Rather, I suggest that there is something even more fundamental about Data Mesh that is worth discussing. Simply put, the promise of Data Mesh is that it enables federation of data and federation of data management, which fosters local autonomy, which drives the speed, agility, and innovation required in today’s fast changing market.

But let’s start at the beginning: What does it mean to have “federated data” and “federated data management”? And what makes it so much better?

Let’s start with the basics: Data is the “Lego Building Block” of the modern enterprise. Like a single Lego block, individual data elements provide limited value. But when combined, blocks can be assembled into bigger components called “data products.

Figure 1, Data Mesh — the Lego Blocks of Enterprise Data

Data products, when combined with Data Mesh principles of clear boundaries, empowered owners, self-serve capabilities, enable the “federation” of data products within the enterprise. Data products are distributed across the enterprise, with no central process or team to bind them.

Today, many enterprises today have several data products running in vibrant but small ecosystems. But as these ecosystems grow, we find that data products become:

  • Hard to find, as there is no “registry” that acts as a searchable directory of data products; And once found, they have little, or inconsistent documentation making data products hard to understand, especially as their usage evolves beyond the original creator group.
  • Hard to consume and access, since there are few simple or consistent methods to acquire the permissions to access to data; There is name resolution service that translates data product identity into endpoints, as DNS does for the internet; And once access is granted, data products are hard to consume, since there are few consistent mechanisms to access diverse data products.
  • Hard to operate, observe, and secure, as each data product has diverse security needs, and even more diverse implementations.
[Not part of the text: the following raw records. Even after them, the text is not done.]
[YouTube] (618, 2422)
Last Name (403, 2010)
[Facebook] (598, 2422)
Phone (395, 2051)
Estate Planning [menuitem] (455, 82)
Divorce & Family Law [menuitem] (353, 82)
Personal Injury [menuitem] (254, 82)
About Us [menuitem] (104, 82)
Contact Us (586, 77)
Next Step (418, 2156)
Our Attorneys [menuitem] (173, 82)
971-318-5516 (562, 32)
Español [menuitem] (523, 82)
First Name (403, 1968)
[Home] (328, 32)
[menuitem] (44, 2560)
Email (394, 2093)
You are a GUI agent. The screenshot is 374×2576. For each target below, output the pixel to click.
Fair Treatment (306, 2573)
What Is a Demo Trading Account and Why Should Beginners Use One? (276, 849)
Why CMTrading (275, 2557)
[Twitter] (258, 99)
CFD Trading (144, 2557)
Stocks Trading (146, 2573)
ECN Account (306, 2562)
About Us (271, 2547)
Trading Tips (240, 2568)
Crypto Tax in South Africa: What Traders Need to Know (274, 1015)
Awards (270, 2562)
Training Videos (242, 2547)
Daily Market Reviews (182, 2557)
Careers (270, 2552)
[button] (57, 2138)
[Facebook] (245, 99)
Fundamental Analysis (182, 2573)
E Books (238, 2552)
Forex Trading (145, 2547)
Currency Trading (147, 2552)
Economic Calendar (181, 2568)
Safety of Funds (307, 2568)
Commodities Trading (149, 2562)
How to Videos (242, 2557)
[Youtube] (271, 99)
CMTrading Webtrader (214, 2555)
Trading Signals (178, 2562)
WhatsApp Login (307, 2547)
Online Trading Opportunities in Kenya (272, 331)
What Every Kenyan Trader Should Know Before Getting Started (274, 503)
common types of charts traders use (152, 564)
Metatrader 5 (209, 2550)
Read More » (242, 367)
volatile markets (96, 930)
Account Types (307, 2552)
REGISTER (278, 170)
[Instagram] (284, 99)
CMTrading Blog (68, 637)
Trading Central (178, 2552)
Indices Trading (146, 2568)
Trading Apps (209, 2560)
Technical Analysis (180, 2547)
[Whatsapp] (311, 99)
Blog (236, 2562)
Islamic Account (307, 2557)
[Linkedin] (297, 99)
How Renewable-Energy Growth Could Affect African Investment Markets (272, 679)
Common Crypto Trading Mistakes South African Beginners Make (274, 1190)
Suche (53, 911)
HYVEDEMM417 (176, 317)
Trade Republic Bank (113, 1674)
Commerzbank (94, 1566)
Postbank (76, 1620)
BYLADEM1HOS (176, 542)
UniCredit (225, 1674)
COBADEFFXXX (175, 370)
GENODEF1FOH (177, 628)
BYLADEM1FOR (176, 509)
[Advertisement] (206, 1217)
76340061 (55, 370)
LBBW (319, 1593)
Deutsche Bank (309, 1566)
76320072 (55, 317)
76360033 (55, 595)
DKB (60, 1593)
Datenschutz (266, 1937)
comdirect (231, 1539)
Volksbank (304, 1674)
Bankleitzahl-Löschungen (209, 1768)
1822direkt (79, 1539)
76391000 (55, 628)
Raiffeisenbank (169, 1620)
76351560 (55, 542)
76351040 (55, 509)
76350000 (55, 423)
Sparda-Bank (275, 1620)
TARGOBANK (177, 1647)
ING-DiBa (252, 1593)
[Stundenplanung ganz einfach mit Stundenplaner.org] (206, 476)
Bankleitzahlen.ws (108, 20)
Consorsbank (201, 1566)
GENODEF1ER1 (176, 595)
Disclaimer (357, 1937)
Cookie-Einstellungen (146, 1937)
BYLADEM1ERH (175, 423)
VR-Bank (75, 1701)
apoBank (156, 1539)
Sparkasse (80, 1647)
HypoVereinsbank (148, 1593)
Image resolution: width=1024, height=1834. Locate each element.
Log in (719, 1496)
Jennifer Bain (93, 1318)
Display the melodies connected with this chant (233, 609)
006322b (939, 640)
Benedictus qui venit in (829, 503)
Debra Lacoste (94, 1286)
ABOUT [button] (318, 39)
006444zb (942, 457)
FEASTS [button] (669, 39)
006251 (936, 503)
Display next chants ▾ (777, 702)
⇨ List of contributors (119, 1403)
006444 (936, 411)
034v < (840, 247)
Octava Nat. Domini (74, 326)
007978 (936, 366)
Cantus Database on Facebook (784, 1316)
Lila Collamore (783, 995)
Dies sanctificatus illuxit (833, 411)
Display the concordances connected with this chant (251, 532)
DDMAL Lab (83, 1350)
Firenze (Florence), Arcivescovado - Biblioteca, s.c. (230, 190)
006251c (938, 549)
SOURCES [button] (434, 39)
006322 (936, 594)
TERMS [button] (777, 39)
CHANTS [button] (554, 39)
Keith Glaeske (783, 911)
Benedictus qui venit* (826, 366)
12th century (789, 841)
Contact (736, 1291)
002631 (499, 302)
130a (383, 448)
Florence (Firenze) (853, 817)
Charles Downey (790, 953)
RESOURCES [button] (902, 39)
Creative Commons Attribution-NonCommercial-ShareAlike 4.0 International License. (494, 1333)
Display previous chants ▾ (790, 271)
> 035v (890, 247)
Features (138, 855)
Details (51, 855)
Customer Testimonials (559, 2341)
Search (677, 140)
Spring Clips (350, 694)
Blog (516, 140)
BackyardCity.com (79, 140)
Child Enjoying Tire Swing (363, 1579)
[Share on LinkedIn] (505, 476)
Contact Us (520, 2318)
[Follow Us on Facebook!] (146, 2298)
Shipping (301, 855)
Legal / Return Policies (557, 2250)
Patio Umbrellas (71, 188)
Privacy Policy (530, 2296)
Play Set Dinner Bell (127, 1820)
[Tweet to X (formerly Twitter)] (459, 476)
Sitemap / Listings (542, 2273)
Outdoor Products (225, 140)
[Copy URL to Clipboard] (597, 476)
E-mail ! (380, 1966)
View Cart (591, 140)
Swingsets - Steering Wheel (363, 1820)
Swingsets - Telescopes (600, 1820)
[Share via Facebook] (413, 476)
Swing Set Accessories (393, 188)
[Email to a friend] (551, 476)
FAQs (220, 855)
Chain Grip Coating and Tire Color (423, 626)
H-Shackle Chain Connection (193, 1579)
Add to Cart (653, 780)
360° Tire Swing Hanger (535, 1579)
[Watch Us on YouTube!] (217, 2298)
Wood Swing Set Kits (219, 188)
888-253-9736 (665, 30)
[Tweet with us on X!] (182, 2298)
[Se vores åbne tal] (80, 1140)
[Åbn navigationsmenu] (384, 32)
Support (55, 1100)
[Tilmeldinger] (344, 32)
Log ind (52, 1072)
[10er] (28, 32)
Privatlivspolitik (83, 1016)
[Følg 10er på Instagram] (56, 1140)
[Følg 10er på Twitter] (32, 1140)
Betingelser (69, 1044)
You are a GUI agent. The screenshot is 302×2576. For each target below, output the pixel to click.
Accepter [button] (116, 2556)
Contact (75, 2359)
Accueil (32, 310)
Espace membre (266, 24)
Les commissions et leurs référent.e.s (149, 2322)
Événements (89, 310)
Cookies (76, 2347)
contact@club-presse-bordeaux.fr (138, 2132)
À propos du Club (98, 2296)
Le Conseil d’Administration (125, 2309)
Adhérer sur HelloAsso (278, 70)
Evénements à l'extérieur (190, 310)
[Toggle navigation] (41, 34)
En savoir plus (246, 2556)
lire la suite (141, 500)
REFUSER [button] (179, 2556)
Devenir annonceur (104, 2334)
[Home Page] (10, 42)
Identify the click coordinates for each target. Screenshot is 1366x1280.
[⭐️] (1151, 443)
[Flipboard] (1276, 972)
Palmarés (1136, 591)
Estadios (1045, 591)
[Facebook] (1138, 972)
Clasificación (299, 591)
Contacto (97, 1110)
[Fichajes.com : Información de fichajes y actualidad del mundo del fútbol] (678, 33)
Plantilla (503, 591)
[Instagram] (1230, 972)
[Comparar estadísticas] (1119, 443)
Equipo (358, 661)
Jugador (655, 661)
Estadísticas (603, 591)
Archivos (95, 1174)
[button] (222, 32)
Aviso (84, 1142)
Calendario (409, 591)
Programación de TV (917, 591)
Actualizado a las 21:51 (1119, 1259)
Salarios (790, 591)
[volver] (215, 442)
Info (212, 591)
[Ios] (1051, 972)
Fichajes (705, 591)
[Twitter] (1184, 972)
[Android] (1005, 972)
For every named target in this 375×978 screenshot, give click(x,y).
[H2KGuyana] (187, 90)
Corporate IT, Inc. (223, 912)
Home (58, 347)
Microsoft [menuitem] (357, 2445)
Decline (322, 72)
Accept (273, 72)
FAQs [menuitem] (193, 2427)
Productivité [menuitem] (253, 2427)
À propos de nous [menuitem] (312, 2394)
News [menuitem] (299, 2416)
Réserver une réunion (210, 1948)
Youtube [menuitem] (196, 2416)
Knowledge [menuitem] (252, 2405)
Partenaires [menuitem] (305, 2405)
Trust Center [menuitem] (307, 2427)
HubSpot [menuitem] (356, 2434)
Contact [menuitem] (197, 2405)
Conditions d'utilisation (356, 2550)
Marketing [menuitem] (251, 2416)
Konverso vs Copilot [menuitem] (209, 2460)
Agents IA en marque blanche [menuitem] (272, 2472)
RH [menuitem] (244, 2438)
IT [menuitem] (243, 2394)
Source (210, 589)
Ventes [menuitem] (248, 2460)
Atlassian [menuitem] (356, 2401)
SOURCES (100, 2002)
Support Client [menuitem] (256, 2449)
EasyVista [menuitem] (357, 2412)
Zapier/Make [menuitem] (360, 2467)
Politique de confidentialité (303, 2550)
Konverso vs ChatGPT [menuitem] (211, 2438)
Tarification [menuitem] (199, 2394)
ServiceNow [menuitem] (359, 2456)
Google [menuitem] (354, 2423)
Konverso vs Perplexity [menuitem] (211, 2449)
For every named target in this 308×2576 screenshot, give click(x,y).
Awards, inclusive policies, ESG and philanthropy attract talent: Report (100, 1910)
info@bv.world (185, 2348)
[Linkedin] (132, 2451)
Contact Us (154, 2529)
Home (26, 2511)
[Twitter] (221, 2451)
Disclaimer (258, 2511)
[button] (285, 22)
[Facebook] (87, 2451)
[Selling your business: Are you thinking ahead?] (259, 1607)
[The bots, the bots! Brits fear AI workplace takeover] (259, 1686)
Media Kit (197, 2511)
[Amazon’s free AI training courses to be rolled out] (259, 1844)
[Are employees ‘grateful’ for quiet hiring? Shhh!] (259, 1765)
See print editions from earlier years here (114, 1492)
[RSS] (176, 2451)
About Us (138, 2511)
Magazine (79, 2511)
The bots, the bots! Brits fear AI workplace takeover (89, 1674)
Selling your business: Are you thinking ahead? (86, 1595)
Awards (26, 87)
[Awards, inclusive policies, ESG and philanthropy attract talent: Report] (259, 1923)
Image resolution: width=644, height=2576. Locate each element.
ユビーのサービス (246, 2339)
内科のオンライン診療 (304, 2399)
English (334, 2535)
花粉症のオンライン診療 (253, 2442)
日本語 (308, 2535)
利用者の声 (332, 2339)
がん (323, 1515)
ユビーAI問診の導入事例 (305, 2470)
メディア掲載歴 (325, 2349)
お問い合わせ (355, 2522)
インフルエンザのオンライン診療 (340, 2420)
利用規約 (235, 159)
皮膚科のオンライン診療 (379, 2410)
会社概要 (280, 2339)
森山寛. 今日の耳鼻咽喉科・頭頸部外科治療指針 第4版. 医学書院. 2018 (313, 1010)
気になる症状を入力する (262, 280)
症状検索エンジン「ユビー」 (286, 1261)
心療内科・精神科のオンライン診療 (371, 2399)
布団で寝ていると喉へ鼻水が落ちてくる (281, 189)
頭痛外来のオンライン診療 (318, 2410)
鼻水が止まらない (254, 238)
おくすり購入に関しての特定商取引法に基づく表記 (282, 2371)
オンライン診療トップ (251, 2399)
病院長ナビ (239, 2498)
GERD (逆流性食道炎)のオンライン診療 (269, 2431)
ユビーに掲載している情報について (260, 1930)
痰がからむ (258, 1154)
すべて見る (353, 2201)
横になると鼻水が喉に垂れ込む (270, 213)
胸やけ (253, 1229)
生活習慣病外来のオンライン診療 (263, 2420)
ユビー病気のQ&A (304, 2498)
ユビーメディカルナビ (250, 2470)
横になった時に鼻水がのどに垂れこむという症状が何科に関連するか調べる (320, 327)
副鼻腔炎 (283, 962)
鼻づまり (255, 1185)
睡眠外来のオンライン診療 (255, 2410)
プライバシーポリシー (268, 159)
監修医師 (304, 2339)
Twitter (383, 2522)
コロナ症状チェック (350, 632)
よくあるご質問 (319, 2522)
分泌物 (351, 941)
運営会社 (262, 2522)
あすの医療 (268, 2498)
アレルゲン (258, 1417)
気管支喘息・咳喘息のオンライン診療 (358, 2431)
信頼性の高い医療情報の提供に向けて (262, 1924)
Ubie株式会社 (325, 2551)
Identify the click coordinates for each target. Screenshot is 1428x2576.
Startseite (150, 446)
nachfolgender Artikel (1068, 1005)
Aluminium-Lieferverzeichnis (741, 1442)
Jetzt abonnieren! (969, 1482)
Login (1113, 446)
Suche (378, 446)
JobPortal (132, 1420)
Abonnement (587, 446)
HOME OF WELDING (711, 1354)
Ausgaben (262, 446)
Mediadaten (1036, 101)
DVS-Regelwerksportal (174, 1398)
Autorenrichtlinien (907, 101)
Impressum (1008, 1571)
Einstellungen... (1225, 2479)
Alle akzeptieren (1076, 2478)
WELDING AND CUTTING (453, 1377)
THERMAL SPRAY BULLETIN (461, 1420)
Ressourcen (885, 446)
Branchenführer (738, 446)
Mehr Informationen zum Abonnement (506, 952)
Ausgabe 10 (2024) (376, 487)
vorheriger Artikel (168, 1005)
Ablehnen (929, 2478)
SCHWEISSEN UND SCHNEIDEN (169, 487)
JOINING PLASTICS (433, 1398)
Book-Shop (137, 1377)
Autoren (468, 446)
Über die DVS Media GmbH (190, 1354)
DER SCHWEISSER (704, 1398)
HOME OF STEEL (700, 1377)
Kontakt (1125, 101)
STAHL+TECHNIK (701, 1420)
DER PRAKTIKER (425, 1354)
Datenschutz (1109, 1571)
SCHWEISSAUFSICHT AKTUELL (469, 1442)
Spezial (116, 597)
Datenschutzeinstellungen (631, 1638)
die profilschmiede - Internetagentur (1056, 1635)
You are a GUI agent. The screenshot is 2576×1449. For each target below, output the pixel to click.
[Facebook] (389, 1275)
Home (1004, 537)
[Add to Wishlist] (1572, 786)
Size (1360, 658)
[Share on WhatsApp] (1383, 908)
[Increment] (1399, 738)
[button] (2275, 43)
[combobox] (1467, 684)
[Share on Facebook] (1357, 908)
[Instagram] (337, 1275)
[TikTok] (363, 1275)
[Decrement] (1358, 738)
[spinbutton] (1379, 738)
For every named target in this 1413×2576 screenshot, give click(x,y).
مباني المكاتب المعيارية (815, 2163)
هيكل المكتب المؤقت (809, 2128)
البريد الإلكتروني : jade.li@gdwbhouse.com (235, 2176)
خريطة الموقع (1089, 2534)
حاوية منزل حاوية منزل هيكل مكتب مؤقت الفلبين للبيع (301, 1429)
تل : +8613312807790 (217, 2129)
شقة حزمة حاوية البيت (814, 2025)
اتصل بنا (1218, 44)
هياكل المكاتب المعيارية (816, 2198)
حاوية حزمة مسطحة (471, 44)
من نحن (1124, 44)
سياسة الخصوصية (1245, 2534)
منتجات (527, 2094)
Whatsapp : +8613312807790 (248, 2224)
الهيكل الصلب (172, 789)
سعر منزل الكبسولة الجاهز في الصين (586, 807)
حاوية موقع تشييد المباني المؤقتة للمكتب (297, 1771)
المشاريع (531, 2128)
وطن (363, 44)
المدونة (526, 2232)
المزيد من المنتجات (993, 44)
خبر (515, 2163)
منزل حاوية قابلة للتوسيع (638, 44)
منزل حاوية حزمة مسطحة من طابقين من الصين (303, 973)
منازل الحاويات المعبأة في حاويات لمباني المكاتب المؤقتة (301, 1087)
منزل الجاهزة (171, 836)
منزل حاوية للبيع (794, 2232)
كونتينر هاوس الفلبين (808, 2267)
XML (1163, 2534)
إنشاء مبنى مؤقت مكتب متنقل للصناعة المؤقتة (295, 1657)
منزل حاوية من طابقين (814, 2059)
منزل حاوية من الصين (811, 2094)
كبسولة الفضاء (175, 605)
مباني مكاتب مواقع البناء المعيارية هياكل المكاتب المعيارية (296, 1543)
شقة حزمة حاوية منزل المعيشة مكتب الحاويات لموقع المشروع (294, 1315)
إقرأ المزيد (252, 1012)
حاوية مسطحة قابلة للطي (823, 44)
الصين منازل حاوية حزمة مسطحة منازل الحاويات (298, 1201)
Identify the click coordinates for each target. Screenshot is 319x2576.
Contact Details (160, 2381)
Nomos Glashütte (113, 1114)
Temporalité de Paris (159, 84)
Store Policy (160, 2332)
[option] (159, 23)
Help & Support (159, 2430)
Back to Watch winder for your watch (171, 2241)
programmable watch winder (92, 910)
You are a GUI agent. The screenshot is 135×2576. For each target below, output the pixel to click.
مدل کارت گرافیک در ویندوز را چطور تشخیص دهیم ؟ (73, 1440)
Instrumentation for observability is inconsistent, diverse security requirements leads to inordinate complexity, and operability delayed until production problems demand resolution.
  • Hard to trust, as the linage of data, its transformations, and the inevitable errors in the data supply chain make cast doubt upon the quality and trustworthiness of data products; And for regulated industries that require a deep understanding of their data, data products unfortunately, are hard to govern, as few consistent statistics and metrics are exposed by data products leading to increased manual processes.
Figure 2, Data is Hard to Find, Consume, Trust, and Share

These problems are symptomatic of so-called “problems of scale”. Success — in this case, the plethora of data products sprouting up in organizations — clearly has some downsides. But how can we tame the unruly evolution of federation and overcome these scaling issues?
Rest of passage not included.